Polizist Markus Böger referiert in Sottrum über Cyberkriminalität und wie sich Unternehmen schützen können

Es beginnt mit einem Klick

Gastgeber Matthias Dittrich (l.), Gerhard Hübner (r.) und Thea Ohle dankten Markus Böger für seinen Vortrag. - Foto: Leeske

Sottrum - „Alles fing mit einem Klick an“, war eines der Schlagwörter vom Polizeihauptkommissar Markus Böger der sich beim niedersächsischen Verfassungsschutz mit Wirtschaftsschutz beschäftigt. Der Experte in Sachen IT-Sicherheit hielt auf Einladung des Überbetrieblichen Verbundes im Landkreis Rotenburg (ÜBV) einen Vortrag in den Räumen der Sottrumer Volksbank. Thema war die Cyberkriminalität und die Bedrohung für kleine und mittlere Unternehmen.

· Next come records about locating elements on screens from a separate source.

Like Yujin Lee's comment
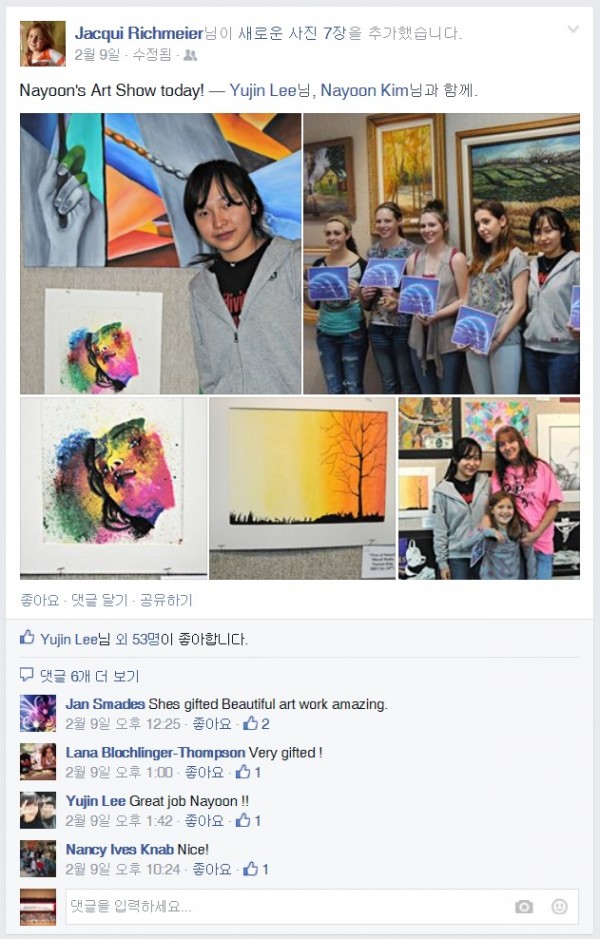This screenshot has width=600, height=939. pyautogui.click(x=204, y=820)
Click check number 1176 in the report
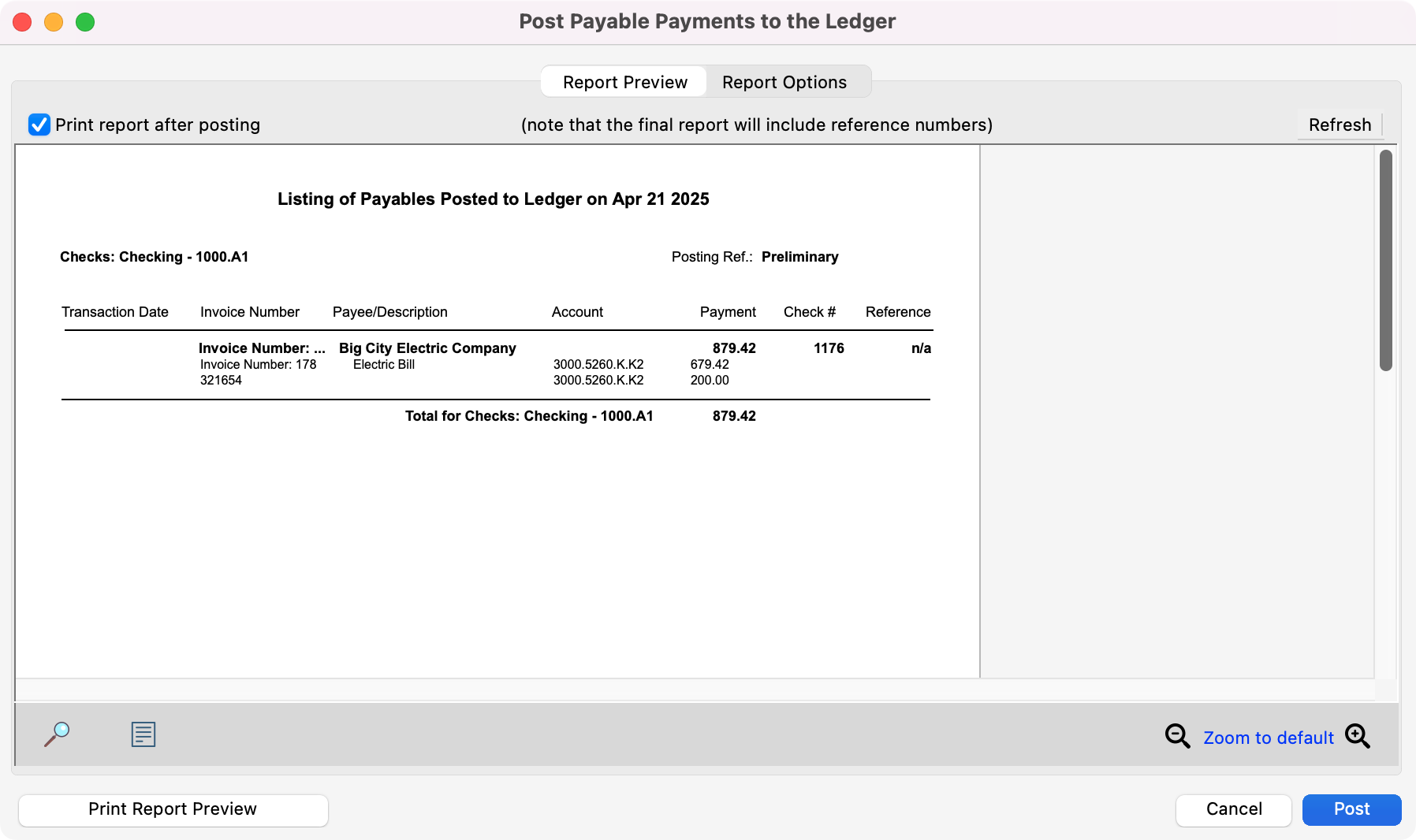 (x=828, y=348)
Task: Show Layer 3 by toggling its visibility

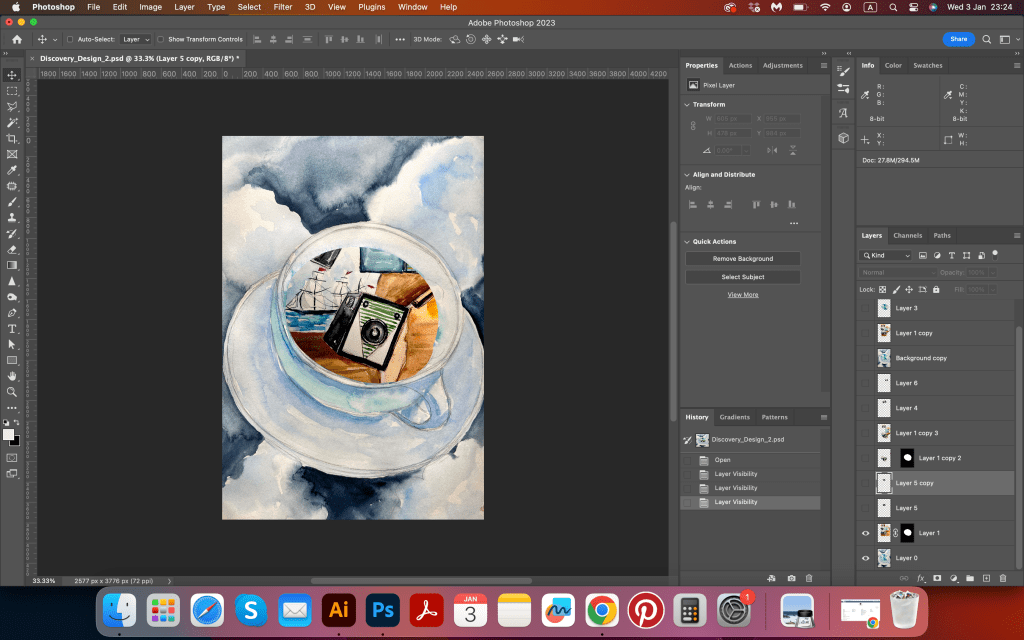Action: tap(866, 308)
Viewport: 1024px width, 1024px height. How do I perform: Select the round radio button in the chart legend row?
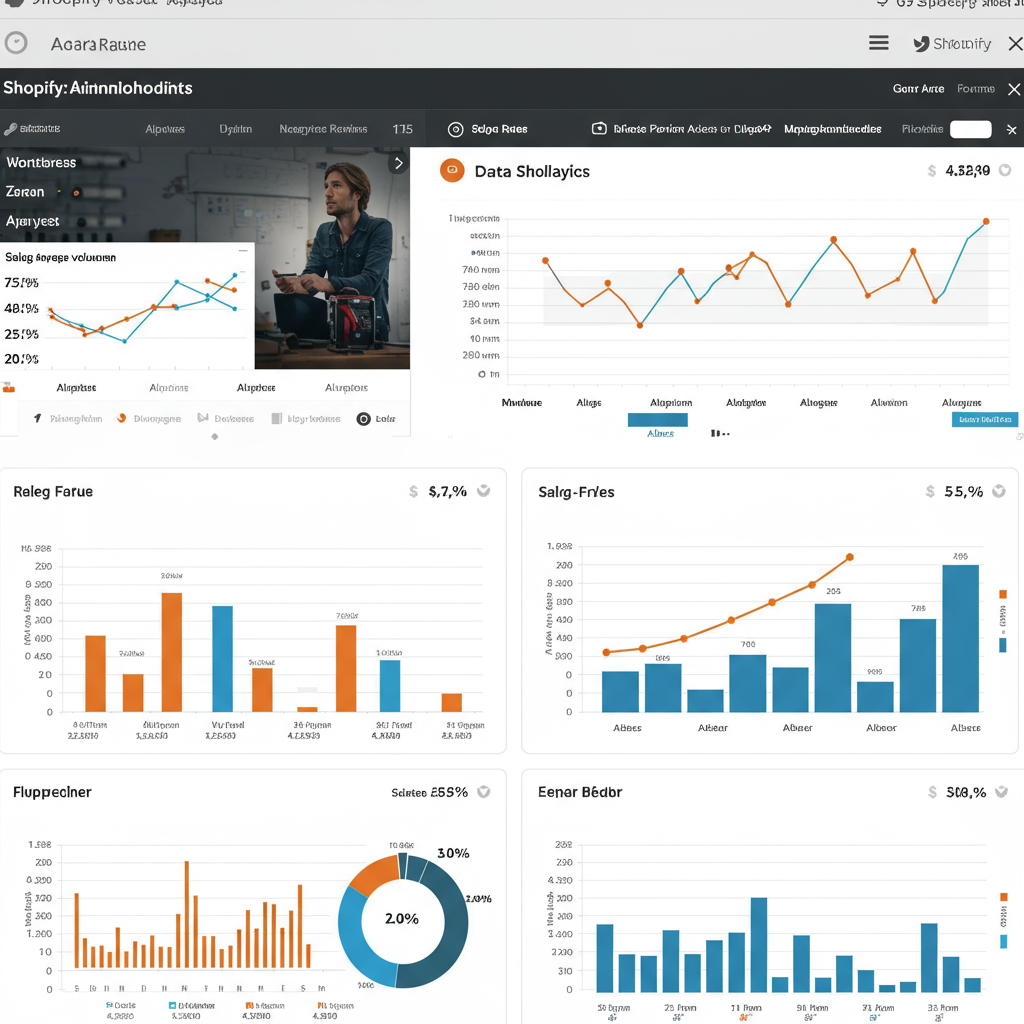364,419
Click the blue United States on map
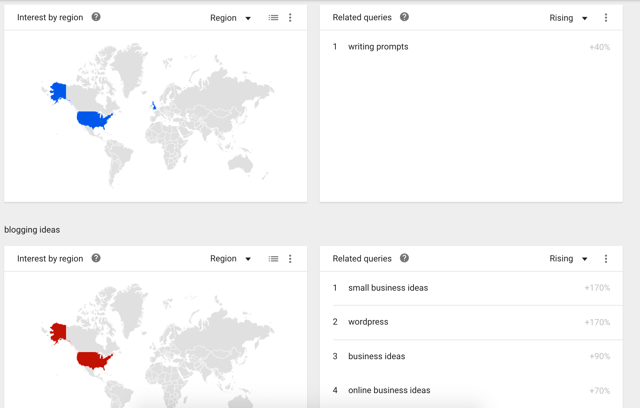The height and width of the screenshot is (408, 640). pos(92,120)
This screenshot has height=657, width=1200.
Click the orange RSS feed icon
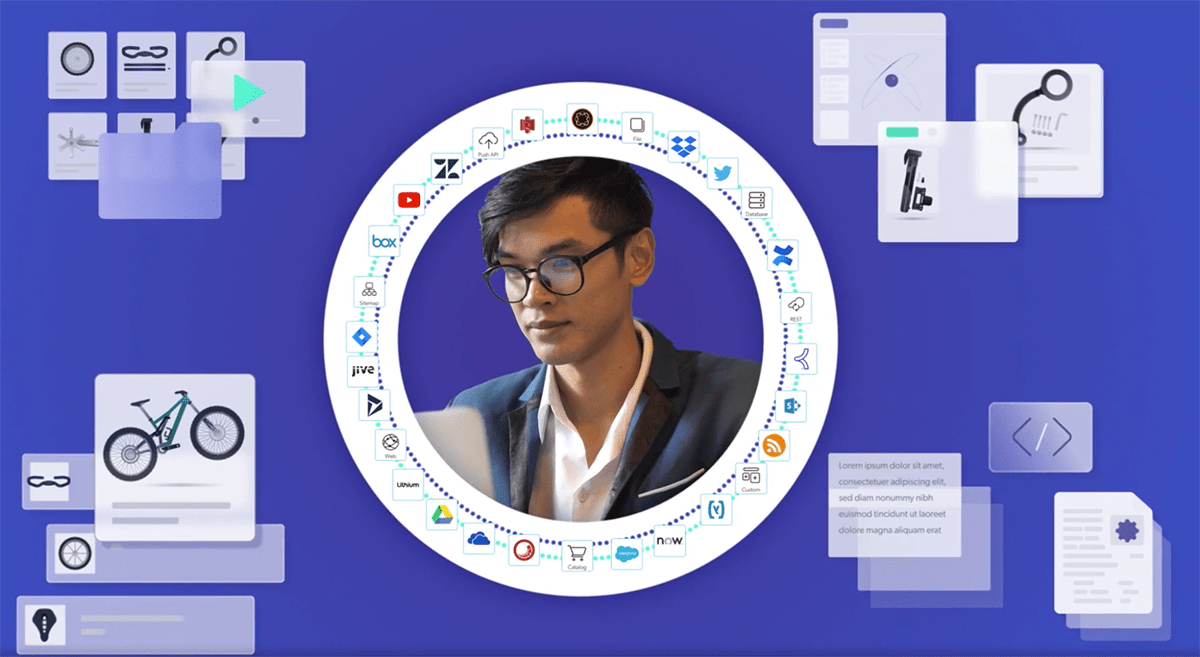(x=774, y=446)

Mit dem Klick hatte Böger auch gleich die größte Bedrohung der IT-Sicherheit eines Unternehmens benannt, und zwar den Faktor Mensch: Denn der sei dabei die größte Schwachstelle, weil sich mittlerweile im Netz ein richtiger Wirtschaftszweig im Bereich Hacking entwickelt habe. „Sie können auf Seiten wie ,Rent a Hacker‘ heutzutage ihren eigenen Hacker mieten, aber Augen auf beim Virenkauf. Denn Sie wissen nie, ob der Hacker nicht eine Hintertür installiert, um einen Zugang auf ihr System zu haben“, scherzte Böger.

Durch die exponentielle Entwicklung der Digitalisierung werde die Bedrohung für IT-Systeme immer größer und schnelllebiger, wodurch die Einnahmemöglichkeit der organisierten Kriminalität auch immer vielfältiger werde. Er nannte einige Beispiele derartiger Geschäftsmodelle wie die Erpressung von Unternehmen durch Datenblockaden oder dem einfachen Clou des sogenannten CEO-Frauds, bei dem ein Mitarbeiter in der Finanzabteilung zur Überweisung eines hohen Betrages von einem vermeintlichen Chef angewiesen wird.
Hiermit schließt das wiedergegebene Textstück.